A comparison of some models for describing polymer crystallization at low deformation rates

Abstract

There is now in the literature a number of mathematical models of the effects of flow on crystallization of polymers, and here we compare the performance of various models in slow simple shearing and sinusoidal strain (oscillatory) flows. We compare the model predictions to the experiments of Wassner and Maier [E. Wassner, R.-D. Maier, Shear-induced crystallization of polypropylene melts. in: D.M. Binding, et al. (Ed.), Proceedings of the XIII International Congress on Rheology, Cambridge, 2000, pp. 1–183] on isotactic polypropylene.
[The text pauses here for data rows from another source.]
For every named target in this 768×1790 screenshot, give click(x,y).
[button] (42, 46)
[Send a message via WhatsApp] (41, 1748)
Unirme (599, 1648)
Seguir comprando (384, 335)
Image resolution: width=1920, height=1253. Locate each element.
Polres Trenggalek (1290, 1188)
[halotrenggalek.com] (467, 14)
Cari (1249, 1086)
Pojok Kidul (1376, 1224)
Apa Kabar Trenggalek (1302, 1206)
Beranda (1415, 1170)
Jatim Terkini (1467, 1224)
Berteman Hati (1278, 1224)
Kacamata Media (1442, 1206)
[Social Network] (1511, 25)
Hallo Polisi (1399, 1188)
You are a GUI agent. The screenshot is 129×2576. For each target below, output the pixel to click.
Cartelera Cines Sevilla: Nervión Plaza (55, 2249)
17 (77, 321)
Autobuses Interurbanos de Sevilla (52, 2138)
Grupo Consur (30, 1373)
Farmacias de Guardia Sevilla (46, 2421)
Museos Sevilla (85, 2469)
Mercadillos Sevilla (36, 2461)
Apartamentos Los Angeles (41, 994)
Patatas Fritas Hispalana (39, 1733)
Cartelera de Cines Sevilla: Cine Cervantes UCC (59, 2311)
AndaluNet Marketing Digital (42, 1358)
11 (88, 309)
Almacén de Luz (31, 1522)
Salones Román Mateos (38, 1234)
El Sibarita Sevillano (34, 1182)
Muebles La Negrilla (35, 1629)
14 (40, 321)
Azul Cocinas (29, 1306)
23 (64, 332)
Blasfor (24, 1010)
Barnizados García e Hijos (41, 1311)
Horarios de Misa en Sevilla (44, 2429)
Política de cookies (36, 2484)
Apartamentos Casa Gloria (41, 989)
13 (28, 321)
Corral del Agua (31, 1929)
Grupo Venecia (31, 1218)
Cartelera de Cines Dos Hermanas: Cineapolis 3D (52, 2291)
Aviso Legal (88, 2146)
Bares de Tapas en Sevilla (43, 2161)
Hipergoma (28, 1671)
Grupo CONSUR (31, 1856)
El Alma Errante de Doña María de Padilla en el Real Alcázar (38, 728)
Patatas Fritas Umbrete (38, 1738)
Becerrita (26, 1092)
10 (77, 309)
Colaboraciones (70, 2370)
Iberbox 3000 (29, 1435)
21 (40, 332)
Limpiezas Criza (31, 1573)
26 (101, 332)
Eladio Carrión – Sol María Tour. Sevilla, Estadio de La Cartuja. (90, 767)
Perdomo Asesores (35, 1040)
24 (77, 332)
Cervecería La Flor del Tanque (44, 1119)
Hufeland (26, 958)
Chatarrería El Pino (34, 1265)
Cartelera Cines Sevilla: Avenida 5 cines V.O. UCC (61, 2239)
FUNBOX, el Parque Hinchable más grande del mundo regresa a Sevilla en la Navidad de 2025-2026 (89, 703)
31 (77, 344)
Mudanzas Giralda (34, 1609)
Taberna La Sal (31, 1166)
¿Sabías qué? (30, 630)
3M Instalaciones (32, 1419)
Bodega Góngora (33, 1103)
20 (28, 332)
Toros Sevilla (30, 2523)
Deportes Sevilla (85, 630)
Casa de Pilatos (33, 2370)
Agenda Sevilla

Both the Kolmogorov [A.N. Kolmogorov, On the statistics of the crystallization process on metals. Bull. Akad. Sci. USSR, Class Sci., Math. Nat. 1 (1937) 355–359] and Nakamura et al. [K. Nakamura, T. Watanabe, K. Katayama, T. Amano, Some aspects of non-isothermal crystallization of polymers I, J. Appl. Polym. Sci. 16 (1972) 1077–1091] crystallinity formulations are discussed, and the advantages of the former are emphasized. For the cases considered, we see that strain-based crystallinity enhancement formulations appear to give results close to the experiments at the low flow rates which were studied, although they have some drawbacks. Several other ideas also lead to acceptable results; a new formulation based on both strain and strain-rate appears to give the best overall fit.